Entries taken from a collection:
- Opening Delimiter -

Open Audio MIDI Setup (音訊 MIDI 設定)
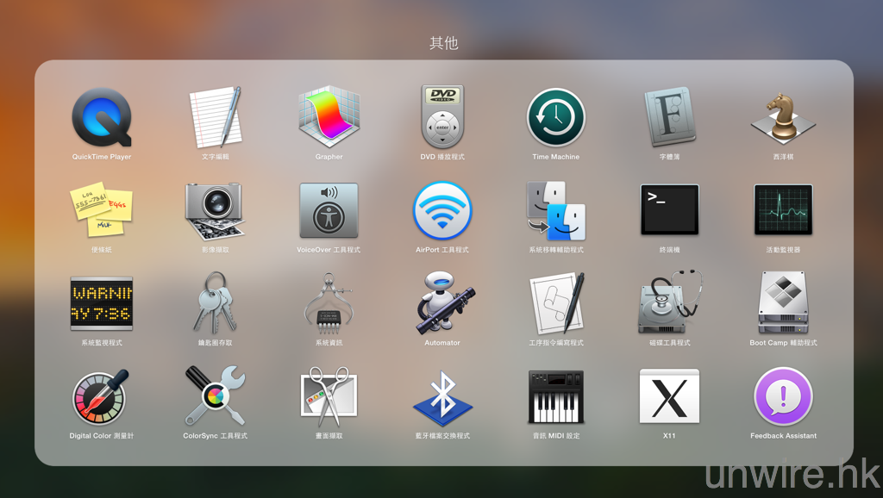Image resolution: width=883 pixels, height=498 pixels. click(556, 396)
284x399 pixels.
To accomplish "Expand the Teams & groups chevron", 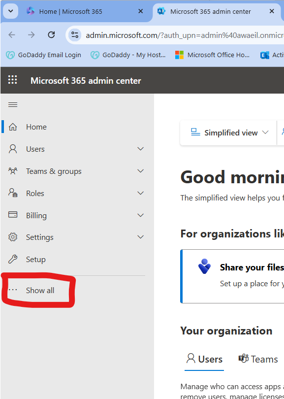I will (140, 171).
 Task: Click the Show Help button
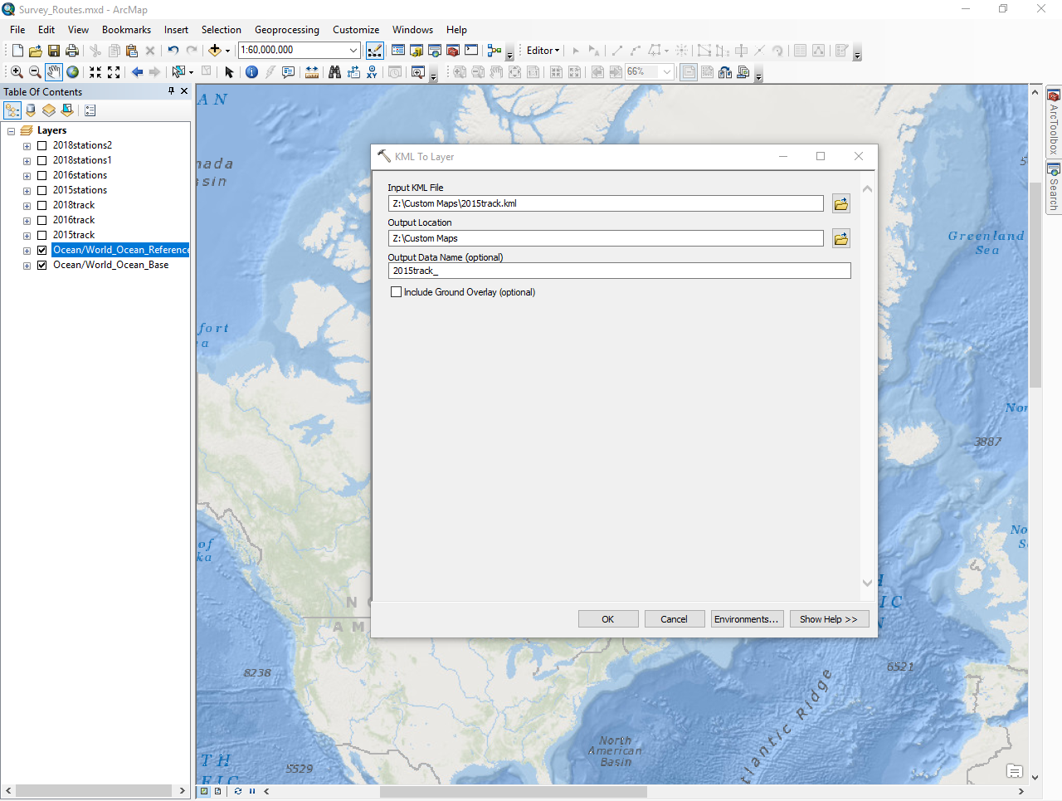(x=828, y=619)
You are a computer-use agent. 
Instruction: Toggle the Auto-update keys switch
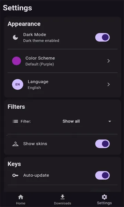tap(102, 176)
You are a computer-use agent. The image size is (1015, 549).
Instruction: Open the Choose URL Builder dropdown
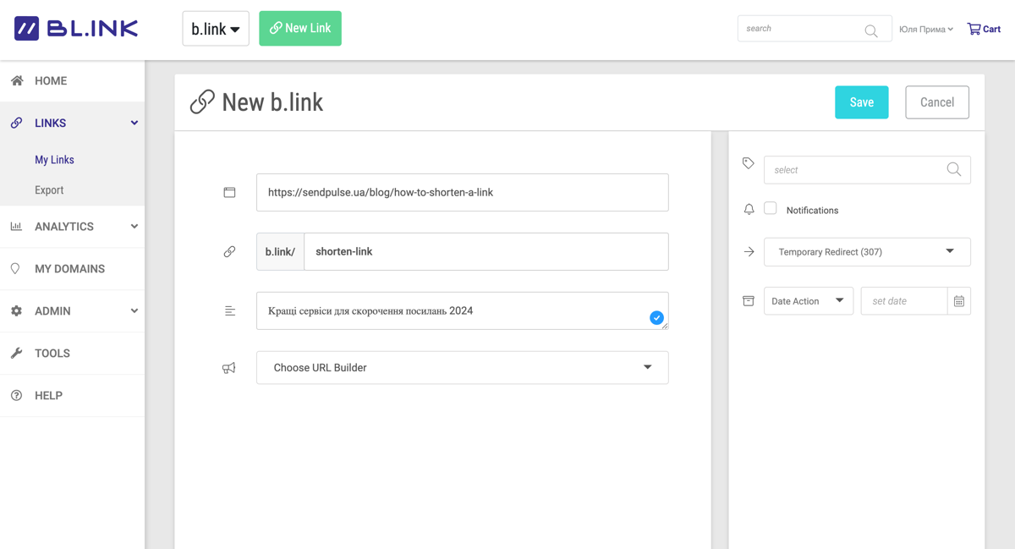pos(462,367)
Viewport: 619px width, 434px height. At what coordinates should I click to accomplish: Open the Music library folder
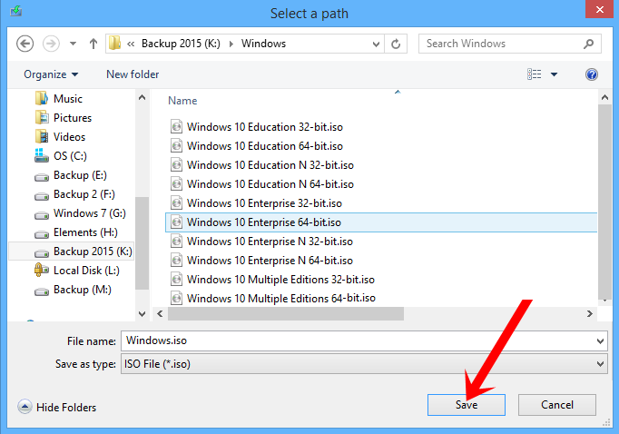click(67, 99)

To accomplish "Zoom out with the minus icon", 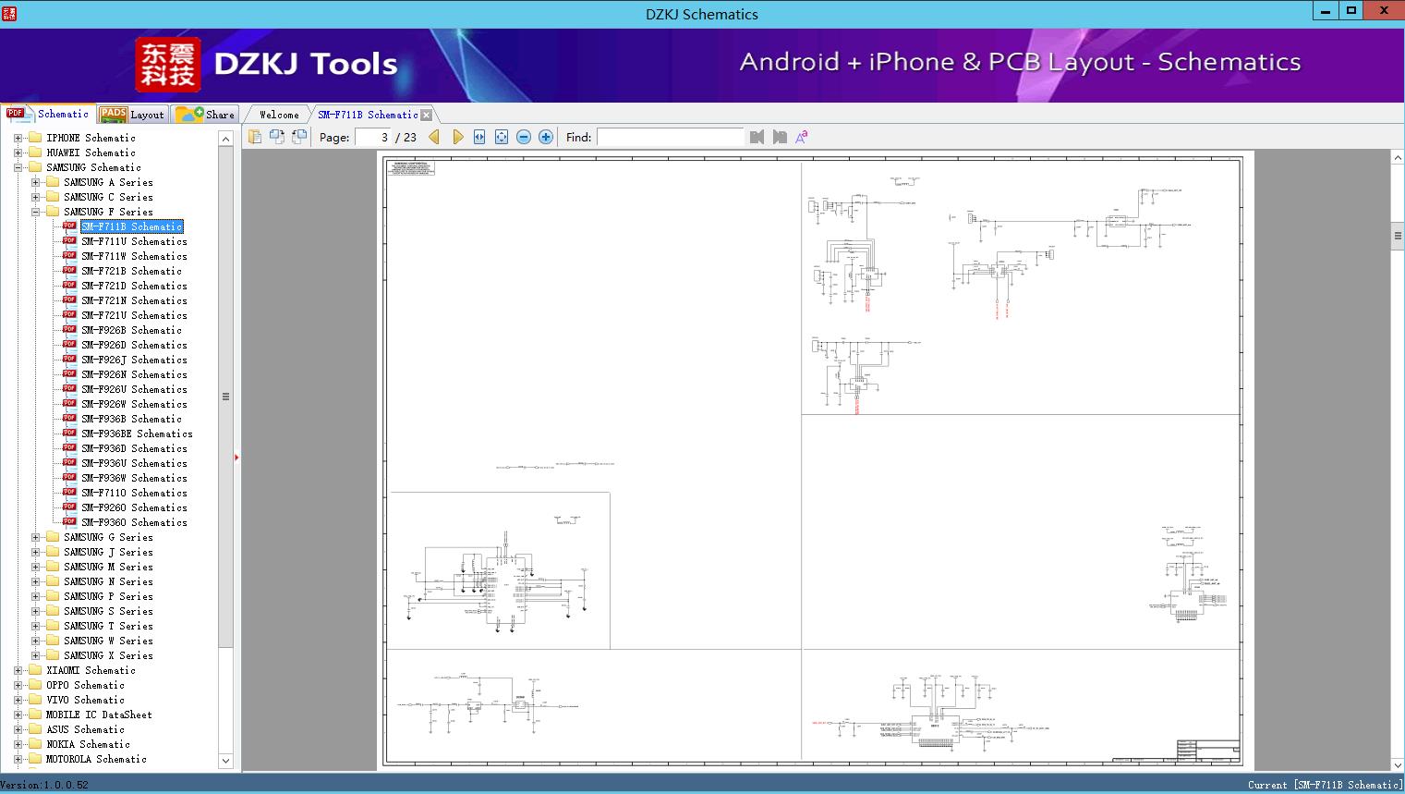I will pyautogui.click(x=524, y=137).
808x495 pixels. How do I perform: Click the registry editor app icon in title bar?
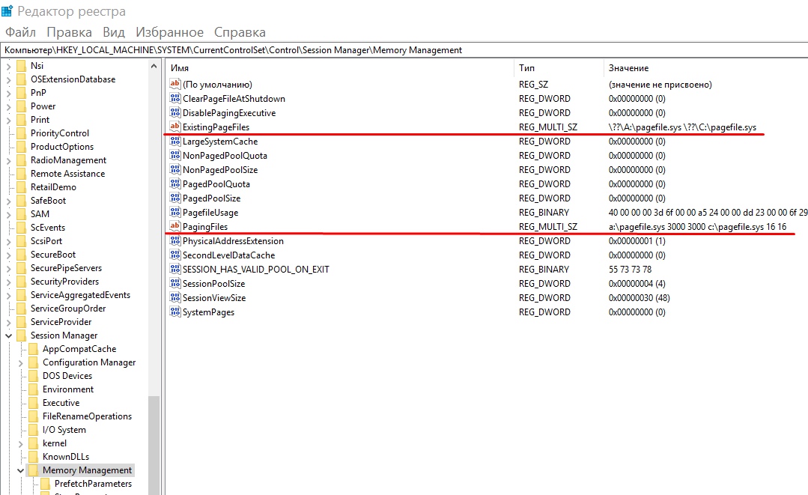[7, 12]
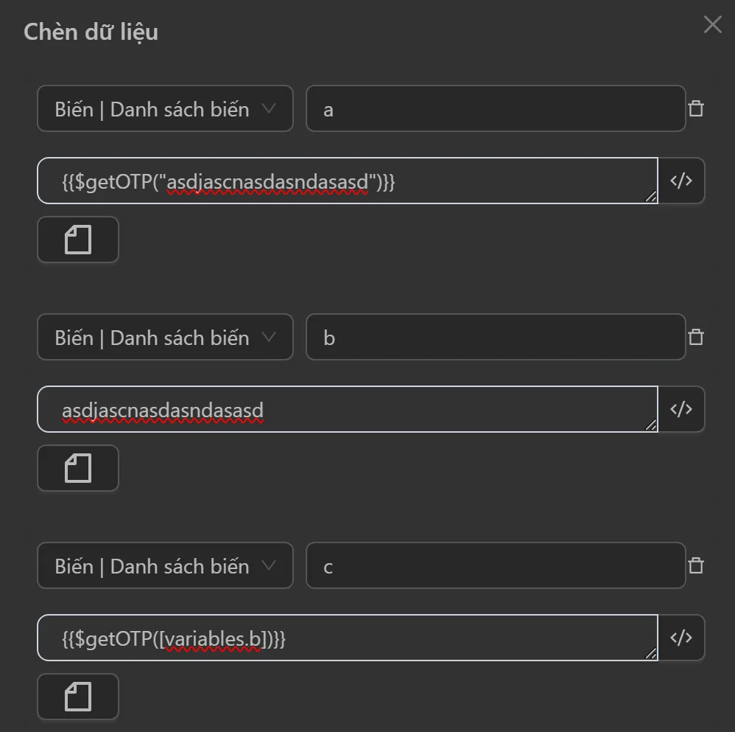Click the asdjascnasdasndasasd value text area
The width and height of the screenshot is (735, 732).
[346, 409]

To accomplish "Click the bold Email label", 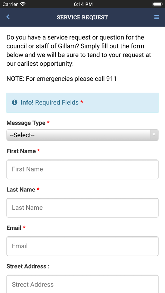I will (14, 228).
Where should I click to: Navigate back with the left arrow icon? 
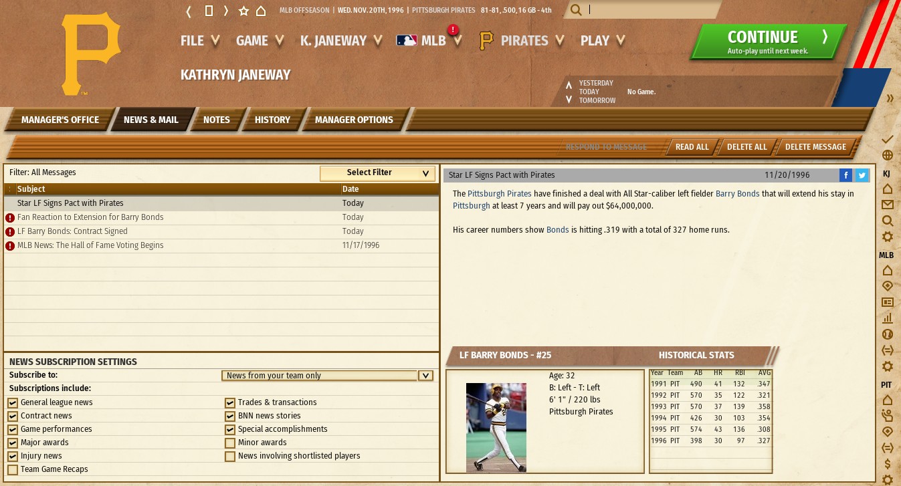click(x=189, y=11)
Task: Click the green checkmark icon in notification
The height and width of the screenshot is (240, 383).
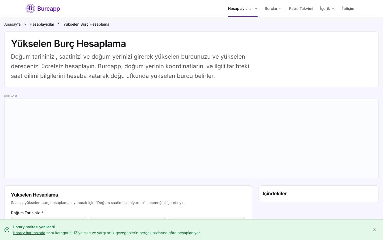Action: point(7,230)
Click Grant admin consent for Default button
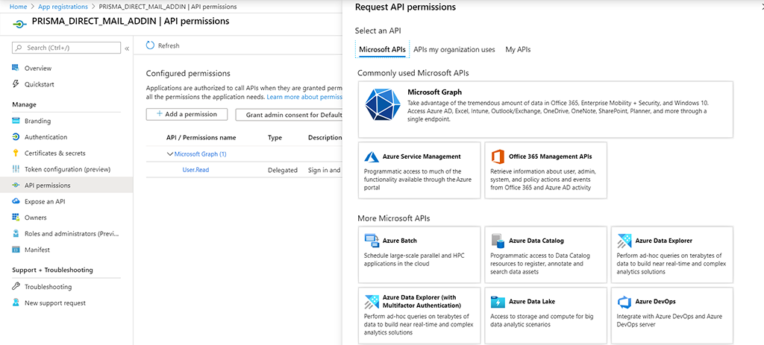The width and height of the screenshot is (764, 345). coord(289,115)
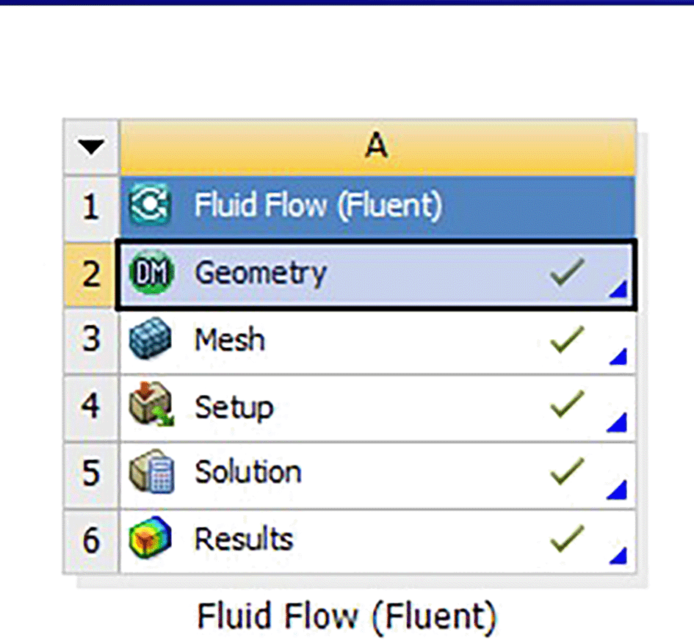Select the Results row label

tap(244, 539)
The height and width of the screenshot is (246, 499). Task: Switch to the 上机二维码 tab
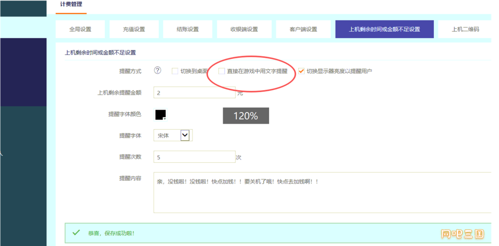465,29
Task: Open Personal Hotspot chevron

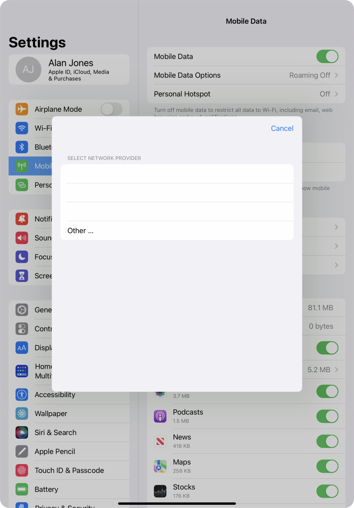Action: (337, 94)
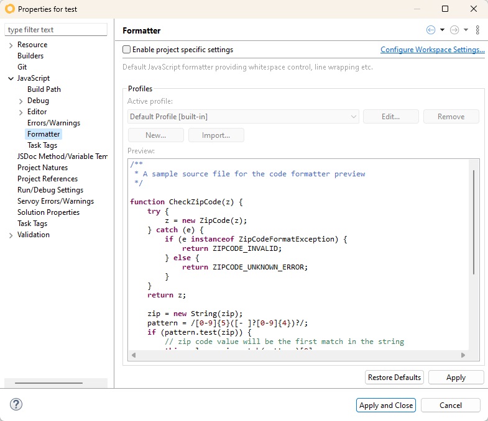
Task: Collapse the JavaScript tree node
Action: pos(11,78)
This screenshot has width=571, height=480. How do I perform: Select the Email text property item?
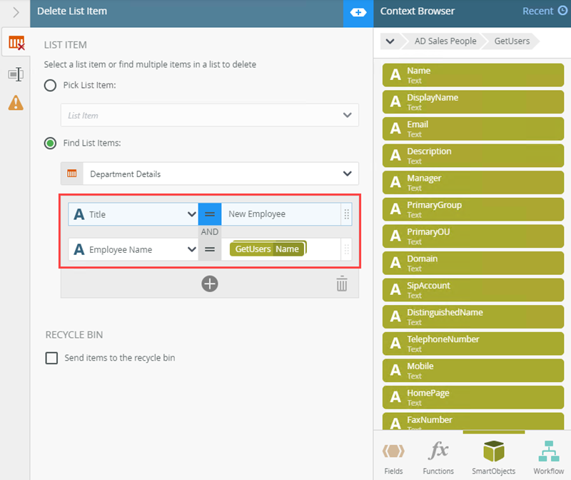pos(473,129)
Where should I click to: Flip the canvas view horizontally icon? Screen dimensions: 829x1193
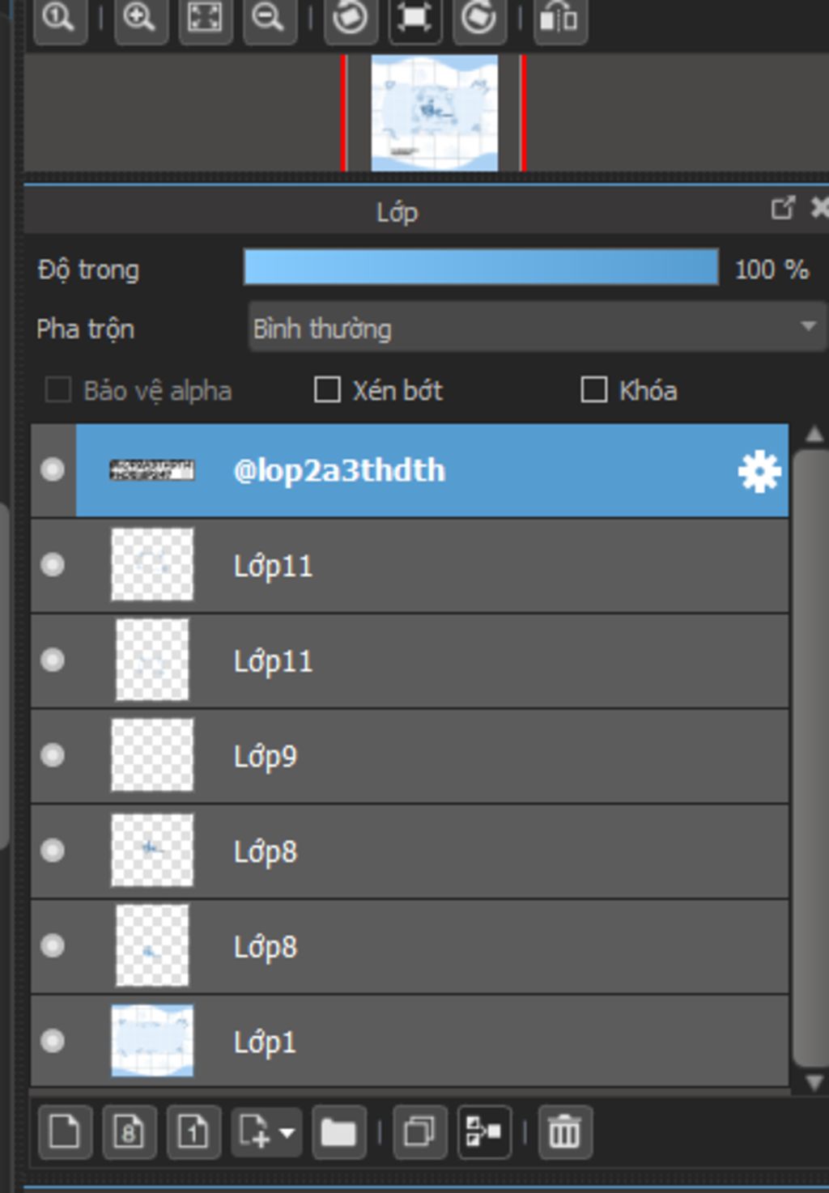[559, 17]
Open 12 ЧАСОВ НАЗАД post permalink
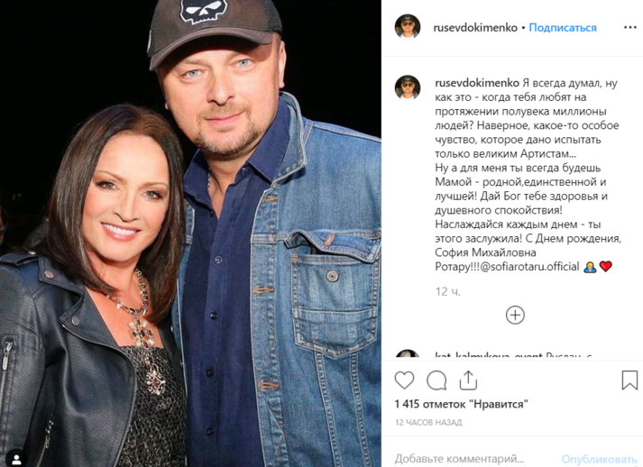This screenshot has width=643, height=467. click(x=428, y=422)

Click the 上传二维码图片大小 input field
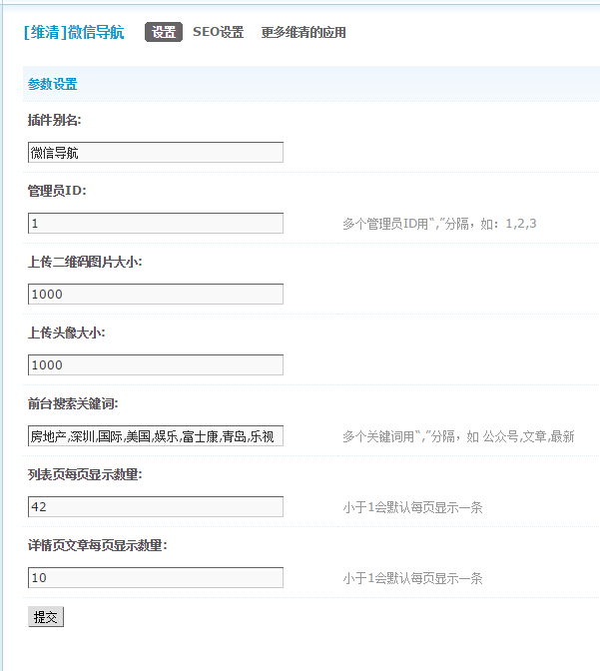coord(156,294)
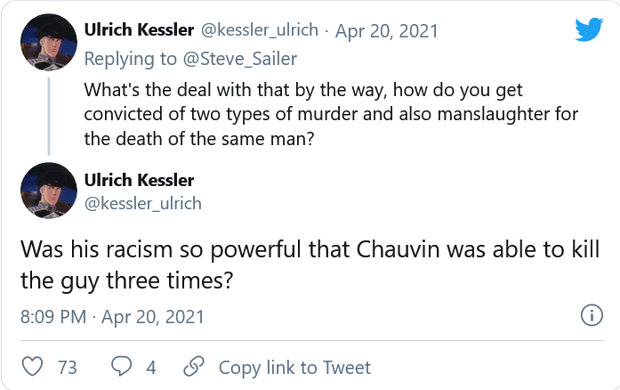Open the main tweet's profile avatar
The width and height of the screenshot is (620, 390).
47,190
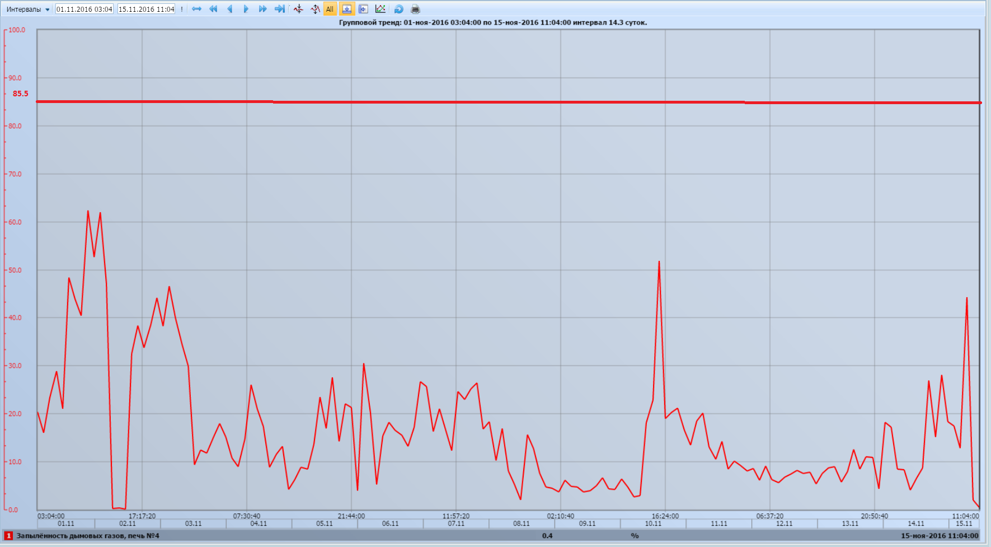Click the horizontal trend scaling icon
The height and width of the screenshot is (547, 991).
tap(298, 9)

- Closing Delimiter -

_What you will do:_
What lines of the data include the word "computer"? Copy each of them.

_Task solution:_
You are a computer-use agent. 
You are a computer-use agent. The image size is (1015, 549).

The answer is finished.